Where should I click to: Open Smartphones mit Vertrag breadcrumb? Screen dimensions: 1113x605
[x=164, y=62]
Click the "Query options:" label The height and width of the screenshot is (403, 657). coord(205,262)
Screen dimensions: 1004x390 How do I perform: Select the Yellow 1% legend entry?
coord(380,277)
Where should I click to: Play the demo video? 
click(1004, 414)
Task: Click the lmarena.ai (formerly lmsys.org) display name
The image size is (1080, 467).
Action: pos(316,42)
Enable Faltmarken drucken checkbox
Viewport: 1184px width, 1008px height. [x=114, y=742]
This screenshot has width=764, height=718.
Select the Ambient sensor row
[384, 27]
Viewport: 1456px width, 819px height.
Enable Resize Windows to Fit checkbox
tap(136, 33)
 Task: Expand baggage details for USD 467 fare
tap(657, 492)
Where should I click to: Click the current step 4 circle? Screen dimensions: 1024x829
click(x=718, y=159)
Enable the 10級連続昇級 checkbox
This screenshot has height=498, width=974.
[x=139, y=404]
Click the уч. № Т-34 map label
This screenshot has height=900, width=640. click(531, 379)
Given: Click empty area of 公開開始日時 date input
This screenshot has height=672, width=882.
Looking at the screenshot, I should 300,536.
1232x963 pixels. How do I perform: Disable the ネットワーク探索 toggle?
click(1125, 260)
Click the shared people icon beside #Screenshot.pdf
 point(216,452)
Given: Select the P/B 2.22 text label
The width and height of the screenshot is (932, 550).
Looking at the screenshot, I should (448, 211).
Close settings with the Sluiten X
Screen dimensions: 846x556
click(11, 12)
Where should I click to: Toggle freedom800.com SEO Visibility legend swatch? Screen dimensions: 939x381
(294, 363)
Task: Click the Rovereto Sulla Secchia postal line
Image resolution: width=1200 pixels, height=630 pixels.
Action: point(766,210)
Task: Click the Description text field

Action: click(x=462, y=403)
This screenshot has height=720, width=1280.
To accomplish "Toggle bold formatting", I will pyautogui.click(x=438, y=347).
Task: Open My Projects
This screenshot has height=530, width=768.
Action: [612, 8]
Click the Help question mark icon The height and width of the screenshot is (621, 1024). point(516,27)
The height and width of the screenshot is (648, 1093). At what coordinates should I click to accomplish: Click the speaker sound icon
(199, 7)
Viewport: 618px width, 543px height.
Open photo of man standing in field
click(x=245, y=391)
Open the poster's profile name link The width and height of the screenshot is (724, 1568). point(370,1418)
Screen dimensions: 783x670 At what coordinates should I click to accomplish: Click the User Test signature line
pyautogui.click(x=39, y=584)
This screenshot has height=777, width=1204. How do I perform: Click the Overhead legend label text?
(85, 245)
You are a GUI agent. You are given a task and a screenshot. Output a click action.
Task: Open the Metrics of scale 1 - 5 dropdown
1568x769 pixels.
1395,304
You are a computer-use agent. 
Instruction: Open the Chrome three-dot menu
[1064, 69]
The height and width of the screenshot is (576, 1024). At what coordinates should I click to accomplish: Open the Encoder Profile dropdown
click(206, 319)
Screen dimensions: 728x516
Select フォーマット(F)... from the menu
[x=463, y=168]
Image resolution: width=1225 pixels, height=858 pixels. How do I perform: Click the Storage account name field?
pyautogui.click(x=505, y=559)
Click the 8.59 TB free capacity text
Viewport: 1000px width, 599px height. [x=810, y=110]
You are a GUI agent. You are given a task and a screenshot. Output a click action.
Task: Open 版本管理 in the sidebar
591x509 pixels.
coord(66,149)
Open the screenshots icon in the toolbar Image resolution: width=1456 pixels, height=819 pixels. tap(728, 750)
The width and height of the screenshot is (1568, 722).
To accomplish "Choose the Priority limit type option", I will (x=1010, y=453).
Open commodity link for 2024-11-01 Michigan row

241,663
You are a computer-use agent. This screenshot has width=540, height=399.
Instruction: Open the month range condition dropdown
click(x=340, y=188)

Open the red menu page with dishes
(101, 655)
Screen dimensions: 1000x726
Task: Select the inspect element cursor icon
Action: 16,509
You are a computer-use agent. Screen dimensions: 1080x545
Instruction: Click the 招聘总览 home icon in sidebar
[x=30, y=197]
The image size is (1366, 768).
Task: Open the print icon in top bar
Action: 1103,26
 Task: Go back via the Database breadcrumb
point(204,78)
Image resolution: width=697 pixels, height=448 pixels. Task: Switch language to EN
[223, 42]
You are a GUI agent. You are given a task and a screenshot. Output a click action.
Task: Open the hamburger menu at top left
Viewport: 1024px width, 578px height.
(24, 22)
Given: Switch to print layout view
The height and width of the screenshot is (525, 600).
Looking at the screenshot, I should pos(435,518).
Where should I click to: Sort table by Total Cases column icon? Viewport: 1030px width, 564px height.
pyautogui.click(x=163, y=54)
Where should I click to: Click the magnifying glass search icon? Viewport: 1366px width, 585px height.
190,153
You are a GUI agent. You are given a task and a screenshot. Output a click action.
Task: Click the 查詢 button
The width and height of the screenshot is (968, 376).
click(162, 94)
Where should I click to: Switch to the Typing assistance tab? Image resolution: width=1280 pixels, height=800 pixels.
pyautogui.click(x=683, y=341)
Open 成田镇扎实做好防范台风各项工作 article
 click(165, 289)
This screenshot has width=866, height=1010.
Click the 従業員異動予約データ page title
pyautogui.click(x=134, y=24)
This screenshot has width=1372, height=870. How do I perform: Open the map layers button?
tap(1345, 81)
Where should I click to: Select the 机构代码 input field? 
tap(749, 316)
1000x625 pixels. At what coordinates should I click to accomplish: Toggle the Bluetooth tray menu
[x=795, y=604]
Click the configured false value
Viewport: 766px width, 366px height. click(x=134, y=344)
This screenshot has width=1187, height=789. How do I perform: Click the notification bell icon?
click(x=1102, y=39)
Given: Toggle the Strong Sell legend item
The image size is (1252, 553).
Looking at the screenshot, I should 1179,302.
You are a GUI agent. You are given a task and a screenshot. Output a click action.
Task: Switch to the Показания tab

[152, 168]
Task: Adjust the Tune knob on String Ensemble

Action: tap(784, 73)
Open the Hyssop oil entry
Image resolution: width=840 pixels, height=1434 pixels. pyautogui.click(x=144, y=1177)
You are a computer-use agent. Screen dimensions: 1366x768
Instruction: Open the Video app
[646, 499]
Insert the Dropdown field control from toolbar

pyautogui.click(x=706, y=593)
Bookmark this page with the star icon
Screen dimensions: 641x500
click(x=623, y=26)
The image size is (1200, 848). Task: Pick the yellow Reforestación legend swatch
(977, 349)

**Exercise description**: Please count the lines above that contain the string "computer" and reply with the number alone.

**Exercise response**: 4